堀田剛司ヘッドコーチ凱旋試合を勝利で飾る
17連敗中の広島ドラゴンフライズが、11月11日の京都ハンナリーズ戦以来となる80日ぶりに勝利を手にした。ここ3試合、先発出場していたのは昨シーズンまで横浜ビー・コルセアーズで活躍した田渡凌だった。しかしその横浜との初戦は、アイザイア・マーフィーが先発を託された。
「連敗している状況もあり、マーフィー選手をポイントガードとして起用し、勢いをつけたいという狙いもありました。しっかり自分の仕事をしてくれたと思っています」と堀田剛司ヘッドコーチは及第点を与えている。マーフィーにとってはポイントガードとして初めて先発起用され、「相手のコールに対してみんなに伝達することを意識し、しっかりできたと思います。アグレッシブなディフェンスにフォーカスしていました」と新たなポジションに対する自信を得ることができた。
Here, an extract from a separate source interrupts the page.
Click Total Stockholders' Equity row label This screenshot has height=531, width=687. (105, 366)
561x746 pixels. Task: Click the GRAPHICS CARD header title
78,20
勝てば選手たちを称賛し、負ければヘッドコーチの責任となるのがこの世界である。73-70で横浜の猛追を振り切って勝利し、長い長いトンネルを抜けた堀田ヘッドコーチは、「選手たちが苦しんでずっとがんばっていた中、なかなか結果が出なかった状況でしたが、この試合をしっかり勝ちきれたことは今後の選手たちにとっても自信になります」と安堵の表情を見せた。堀田ヘッドコーチにとっては、現役最後に在籍していたのが横浜であり、ヘッドコーチとなって初の凱旋試合を勝利で飾った。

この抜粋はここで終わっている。